Net Promoter Score Abuse—and how to prevent it

One of the benefits of working with great clients in great businesses is the occasional opportunity to stay in great places. This week past was no exception.

Boston is one of my favourite cities in the USA; the density of teaching establishments, the sprouting of new money, the foundation of old money, the legacy of European immigration and the energy of the  recent Hispanic influx provides the City with a culture which challenges the brain and tingles the tongue.  Only New York can compete.

Boston beats New York

But Boston does beat New York in its choice of airport hotels, and my bedroom view provides proof. I had a view of Boston Harbour and I breakfasted enveloped in the tang of salt air—and the airport terminals a 5 minute shuttle ride away. 

 

 

The benefits of the location don’t end there.  A 10 minute ride by water taxi takes you to Little Italy in the North End, and 10 minute walk on the harbour front path leads to some of outstanding Latino restaurants in East Boston.

 

 

In most other respects, the hotel is reasonable but not outstanding. It is the location that makes it worthy of recommendation. For me at least. 

 

 

After checking out I received a link to an online survey in which I was asked to rate my hotel experience, and I was inadvertently provided with an excellent example of a rapidly spreading, menacing disorder—NPSA (Net Promoter Score Abuse.)  

 

 

Value creation requires insight, value capture requires courage

I had just completed a workshop entitled, “Value Creation, Value Capture,” in which I cover the various approaches to developing offers that are better and different than the competition.  And then, once value is created, how to do price appropriately to capture a portion of that value.

 

 

I find a lot of organisations are reasonably good at testing new offers in the market, but fail short in valuing it and capturing it.  

 

 

Value capture requires testing the upper limits of pricing, and probing the boundary of these upper limits requires, inevitably, pricing to failure—safely. And while most companies understand the conceptual aspects of price elasticity, few actually have the courage (culture) to test the full range.

 

 

NPS and its link to price sensitivity

At the workshop, I introduced a method by which Net Promoter Score can act as a proxy for price elasticity. Broadly speaking, if your customers provide a score 1-6 in response to the products or service provided, you are likely to have limited price elasticity.  

 

 

Conversely if your customers are ‘wowed’ by the experience they have with you, not only are they likely to recommend you to others, but they will be less price sensitive to your services—as will their ‘recommendees.’ In my experience, clients with Net Promoter Scores have the courage, culture and confidence to test their pricing.  

 

 

The standard NPS tool is comprised of two parts.  Part 1 asks the customer to indicate on a scale of 0-10 how likely they are to recommend the product or service to a friend, family member or colleague. Part 2 requires (my emphasis) to provide supporting evidence for the score, usually in the form of some narrative.

 

 

Why did you buy?

The narrative tells you why people buy; the score tells you how well you are doing it. The first is messy, loosely coherent, and often contradictory.  It requires judgement to exploit and interpret its meaning.  It is, though, actionable. The second part is easy to measure and rapidly digestible. It is also easy to massage and non-actionable.

 

 

Using the measure in the absence of the supporting narrative is akin to driving a car while only being able to use the rear view mirror.  Casualties and expenses will mount as you randomly adjust the steering wheel in hopes making forward motion on your NPS.  

 

 

Sales figures and NPS may record your success or failure, but they don’t reveal its source. 

 

NPSA—and how to spot it

Which brings me to the Hyatt survey.  As you can see they used Part 1 of the Net Promoter Score, the score. The survey then proceeds to ask for a rating of ‘hygiene’ factors (cleanliness of room, ease of check-in, friendless of website) and provided no opportunity to provide the story behind the score.  Thus, they never knew

- my score of 9 was due to the proximity of salt water

- one participants score of 6 was due to the poor sound insulation between rooms (external noise was no problem)

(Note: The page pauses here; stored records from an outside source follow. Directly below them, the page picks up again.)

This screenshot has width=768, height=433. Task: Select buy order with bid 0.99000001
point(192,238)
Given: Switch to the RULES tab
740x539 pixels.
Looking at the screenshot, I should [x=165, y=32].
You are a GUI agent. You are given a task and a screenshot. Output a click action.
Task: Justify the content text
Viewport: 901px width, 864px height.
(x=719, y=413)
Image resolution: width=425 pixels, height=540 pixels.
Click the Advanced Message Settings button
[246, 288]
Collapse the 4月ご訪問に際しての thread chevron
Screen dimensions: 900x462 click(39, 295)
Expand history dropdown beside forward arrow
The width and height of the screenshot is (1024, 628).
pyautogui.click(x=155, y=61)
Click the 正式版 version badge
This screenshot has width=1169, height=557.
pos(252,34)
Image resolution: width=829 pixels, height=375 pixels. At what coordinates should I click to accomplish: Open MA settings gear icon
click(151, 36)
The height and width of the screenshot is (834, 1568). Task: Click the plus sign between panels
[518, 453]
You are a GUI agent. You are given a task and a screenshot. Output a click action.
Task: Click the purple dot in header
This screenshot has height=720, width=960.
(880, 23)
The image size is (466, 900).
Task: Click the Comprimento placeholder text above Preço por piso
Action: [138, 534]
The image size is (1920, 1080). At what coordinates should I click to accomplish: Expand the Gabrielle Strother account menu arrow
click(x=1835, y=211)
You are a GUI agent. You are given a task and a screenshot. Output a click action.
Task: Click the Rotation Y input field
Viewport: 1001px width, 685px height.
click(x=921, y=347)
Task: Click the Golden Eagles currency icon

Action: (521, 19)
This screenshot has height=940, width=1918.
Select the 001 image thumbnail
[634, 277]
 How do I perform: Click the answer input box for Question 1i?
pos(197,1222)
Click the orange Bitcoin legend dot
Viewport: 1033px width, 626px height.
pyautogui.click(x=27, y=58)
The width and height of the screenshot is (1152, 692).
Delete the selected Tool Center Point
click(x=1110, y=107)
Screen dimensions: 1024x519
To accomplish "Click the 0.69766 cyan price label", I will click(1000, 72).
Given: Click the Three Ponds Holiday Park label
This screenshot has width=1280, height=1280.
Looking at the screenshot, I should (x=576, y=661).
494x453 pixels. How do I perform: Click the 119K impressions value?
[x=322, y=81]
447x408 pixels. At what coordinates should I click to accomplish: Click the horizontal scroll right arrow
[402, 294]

- One participants score of 10 was due to the singer in the bar playing a request for his wife on her birthday

- One participants score was 5 because her room was not ready upon arrival after a long haul flight.

The group gave the hotel an NPS of 65%. This is healthy score but Hyatt group does not know why. They have the cost and overhead of the survey, but none of the insight.

End NPSA today

Don’t make the same mistake. Stop the spread of NPSA.

Any customer survey which doesn’t address the question, “why did you buy?” is flawed.